Week 100 - Trouble-Shooting (28 February 2005)

by Adrian Mayo - Editor, OSXFAQ

Tuesday - Force-Quit

Use 'kill' or 'killall' to force-quit errant applications.

The 'kill' command requires a process ID, not an application name. Discover it with:

$ ps xc | grep -iw ical
 6577  ??  S      0:41.67 iCal

(Put the application name in quotes if it contains spaces or characters special to the shell.)

Quit it with:

$ kill -QUIT 6577

Force-quit it with:

$ kill -KILL 6577

Do it on one line by creating a bash function:

$ function killer () { kill -KILL $(ps xc | grep -wi "$*" | awk '{print $1}'); }

$ killer ical

Kill applications belonging to other users. Add option 'a' to the 'ps' command so it lists processes owned by other users too. You must either be root or use 'sudo' to issue the 'kill' command.

Kill a process by name.
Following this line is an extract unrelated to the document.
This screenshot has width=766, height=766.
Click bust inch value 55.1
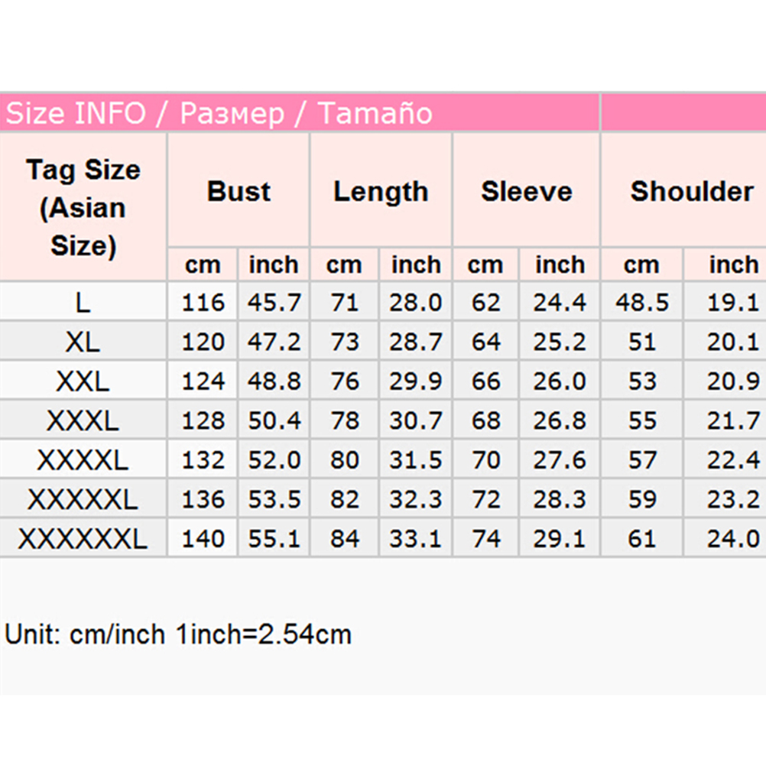coord(274,540)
Use the 'killall' command.

$ killall ical
No matching processes belonging to you were found

$ killall iCal

(Killall is case-sensitive.)

Killall can match process names by regular expressions too - check out the man page.

To shut down the computer from the command line:

$ sudo shutdown -r now

Discuss this trick in the Learning Center forum


If you want to learn more about Mac OS X Unix visit the Learning Center  click.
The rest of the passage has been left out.